Logarithmic Equations
Logarithmic equations involve variables located within a logarithm. Solving them usually requires using logarithmic properties and transforming them into a different form. Let's break down the process.
- Convert logs to a common base: Consider the transformation using the change of base formula. For example, for the terms \(\log_2 x\), \(\log_4 x\), and \(\log_8 x\), convert them to a common base, say base 2.
- Add like terms: Once transformed, add the terms. For instance, \(a + \frac{a}{2} + \frac{a}{3} = 11\) can be solved by finding a common denominator.
- Solve for the variable: After transforming and simplifying, solve for the variable normally, such as finding \(x\) from \(2^x = \text{some value}\).
Quadratic Equations
Quadratic Equations are equations of the form \(ax^2 + bx + c = 0\). They can be solved by a variety of methods including factoring, completing the square, and using the quadratic formula. In our context, they emerged indirectly in transformed forms like \(y^2 - 2y - 3 = 0\).
- Recognize the structure: Understand when an equation can be written in a quadratic form. It might not always be explicit, so identifying patterns can help. For example, converting \(4^x = (2^x)^2\) is key.
- Factor the equation: If it factors neatly like \((y-3)(y+1) = 0\), find the solutions from the factors.

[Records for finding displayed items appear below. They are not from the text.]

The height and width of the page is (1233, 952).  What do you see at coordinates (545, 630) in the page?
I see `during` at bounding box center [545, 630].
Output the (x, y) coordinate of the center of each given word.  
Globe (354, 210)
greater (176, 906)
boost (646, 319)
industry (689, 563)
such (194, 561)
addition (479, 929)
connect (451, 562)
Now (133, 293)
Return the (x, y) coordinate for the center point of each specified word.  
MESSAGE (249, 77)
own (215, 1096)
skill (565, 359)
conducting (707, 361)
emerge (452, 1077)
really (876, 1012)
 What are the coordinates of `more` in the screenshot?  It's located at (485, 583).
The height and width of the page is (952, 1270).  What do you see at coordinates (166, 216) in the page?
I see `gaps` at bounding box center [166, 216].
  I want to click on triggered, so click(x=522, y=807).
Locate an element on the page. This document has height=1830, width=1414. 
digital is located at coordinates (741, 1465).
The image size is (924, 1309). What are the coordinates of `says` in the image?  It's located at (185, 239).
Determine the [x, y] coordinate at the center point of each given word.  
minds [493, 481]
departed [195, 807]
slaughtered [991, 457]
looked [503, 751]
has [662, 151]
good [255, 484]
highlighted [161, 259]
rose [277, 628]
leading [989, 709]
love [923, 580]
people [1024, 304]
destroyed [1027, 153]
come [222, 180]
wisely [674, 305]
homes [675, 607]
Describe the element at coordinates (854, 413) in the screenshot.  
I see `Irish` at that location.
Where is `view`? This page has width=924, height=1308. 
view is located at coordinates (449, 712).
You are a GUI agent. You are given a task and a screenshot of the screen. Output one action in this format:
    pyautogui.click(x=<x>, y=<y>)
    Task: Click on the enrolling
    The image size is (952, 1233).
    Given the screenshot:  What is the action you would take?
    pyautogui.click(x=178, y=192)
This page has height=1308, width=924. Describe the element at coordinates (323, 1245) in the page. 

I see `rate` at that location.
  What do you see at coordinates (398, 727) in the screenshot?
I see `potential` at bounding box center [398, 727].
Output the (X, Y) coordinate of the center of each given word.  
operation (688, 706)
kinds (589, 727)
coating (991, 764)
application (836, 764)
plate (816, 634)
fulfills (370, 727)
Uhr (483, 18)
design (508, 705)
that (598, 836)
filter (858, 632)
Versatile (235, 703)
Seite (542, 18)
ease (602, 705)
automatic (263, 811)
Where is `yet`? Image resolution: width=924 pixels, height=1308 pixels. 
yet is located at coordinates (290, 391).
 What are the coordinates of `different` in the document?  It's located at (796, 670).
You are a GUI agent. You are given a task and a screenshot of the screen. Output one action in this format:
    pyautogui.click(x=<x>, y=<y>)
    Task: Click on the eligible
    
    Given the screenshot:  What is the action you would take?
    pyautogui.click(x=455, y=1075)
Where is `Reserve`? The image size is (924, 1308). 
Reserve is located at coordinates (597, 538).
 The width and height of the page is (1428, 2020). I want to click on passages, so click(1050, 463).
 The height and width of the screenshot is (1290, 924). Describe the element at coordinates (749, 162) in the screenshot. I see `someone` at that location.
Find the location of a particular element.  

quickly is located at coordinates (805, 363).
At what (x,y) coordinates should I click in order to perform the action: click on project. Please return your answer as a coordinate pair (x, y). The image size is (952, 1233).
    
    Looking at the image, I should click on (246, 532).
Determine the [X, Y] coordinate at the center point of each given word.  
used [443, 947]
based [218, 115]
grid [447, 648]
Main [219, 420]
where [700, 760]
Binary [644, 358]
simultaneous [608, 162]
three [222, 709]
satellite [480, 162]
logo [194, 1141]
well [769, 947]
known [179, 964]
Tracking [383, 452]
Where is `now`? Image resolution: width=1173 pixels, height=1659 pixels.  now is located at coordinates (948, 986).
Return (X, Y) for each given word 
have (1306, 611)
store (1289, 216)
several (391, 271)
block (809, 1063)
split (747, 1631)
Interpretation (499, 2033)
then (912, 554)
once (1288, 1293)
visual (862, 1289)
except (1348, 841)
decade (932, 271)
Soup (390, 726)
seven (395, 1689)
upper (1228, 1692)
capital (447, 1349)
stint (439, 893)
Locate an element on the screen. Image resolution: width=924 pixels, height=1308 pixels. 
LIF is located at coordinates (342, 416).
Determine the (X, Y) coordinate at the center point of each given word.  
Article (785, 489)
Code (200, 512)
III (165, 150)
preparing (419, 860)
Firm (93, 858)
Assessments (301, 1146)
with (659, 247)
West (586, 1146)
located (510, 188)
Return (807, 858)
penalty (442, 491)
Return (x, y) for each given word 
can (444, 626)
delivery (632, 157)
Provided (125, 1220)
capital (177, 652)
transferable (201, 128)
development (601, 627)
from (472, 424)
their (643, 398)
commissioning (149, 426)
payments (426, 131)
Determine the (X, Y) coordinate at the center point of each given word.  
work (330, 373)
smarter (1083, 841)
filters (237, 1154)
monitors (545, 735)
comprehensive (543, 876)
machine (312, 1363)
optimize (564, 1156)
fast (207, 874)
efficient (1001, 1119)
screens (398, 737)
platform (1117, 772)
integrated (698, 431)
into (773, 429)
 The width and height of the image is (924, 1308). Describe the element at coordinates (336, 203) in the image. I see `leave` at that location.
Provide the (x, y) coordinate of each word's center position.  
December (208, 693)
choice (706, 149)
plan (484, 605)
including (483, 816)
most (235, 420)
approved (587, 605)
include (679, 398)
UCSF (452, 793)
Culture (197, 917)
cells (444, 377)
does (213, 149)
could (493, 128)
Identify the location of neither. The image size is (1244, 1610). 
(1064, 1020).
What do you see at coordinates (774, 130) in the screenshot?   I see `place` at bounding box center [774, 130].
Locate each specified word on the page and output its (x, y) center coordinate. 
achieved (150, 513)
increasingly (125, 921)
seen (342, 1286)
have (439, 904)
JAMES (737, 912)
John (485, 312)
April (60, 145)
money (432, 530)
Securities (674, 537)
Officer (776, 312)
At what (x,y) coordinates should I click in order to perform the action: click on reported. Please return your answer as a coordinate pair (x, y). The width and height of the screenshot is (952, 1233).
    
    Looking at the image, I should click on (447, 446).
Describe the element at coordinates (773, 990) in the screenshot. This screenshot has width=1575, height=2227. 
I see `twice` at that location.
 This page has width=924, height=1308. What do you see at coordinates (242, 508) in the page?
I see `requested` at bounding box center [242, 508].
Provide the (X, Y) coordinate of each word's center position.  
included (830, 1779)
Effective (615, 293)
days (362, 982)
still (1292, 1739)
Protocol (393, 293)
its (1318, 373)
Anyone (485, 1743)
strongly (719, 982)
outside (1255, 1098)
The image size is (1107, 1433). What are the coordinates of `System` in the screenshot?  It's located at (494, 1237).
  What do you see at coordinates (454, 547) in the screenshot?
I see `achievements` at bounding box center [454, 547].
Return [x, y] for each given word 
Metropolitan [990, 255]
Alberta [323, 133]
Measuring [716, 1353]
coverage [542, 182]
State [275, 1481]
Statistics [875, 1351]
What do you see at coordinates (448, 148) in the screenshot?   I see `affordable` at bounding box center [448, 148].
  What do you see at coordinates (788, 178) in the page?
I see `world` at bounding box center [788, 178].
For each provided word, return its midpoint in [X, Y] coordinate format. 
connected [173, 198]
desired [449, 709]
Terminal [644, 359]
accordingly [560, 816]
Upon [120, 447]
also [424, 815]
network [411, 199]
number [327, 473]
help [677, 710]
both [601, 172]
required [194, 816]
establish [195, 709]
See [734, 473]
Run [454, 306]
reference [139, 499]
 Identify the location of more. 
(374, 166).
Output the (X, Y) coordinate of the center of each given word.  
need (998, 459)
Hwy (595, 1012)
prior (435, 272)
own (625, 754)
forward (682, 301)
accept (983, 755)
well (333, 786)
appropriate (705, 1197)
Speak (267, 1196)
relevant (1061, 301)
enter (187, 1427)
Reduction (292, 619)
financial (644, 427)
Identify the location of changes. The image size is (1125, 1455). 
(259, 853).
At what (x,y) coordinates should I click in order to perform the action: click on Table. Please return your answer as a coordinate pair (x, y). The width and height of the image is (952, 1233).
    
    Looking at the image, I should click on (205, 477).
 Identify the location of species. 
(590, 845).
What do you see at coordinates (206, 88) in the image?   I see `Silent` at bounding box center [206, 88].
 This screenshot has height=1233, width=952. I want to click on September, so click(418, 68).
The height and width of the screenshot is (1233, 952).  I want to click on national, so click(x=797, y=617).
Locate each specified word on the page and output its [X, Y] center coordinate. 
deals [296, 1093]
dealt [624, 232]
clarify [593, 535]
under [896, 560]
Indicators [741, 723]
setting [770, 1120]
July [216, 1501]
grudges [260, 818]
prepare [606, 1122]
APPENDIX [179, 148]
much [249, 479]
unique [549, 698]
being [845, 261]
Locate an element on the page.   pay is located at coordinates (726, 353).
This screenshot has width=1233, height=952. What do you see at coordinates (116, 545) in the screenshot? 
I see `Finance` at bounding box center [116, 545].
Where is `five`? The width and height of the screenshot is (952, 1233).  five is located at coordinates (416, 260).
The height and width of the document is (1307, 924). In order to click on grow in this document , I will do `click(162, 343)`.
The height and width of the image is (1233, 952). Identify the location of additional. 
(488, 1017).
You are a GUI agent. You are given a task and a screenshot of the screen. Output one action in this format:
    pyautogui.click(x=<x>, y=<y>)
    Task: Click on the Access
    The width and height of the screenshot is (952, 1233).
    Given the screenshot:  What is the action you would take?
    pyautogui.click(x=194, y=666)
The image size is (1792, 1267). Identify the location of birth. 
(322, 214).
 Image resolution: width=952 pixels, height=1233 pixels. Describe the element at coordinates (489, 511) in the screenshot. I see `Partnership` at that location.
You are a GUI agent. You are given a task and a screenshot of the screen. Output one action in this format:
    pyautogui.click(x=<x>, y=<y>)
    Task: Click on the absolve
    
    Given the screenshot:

- Validate solutions: Ensure they fit the original variable's conditions. For instance, discard \(y = -1\) since \(2^x\) cannot be negative.
Exponential Functions
Exponential functions take the form \(a^x\), where \(a\) is a constant, and \(x\) is the exponent. They are pivotal when variables appear as exponents.
- Transform for simplification: Convert expressions like \(4^x\) into \((2^2)^x\). Such transformations simplify the algebraic manipulation.
- Utilize logarithms for solving: If stuck with an expression like \(2^x = 3\), apply logarithms to both sides to isolate \(x\). This shifts the problem to a simpler algebraic domain.
- Understand growth and decay: Exponential functions explain rapid growth or decay, which is relevant in real-world applications beyond simple algebra problems.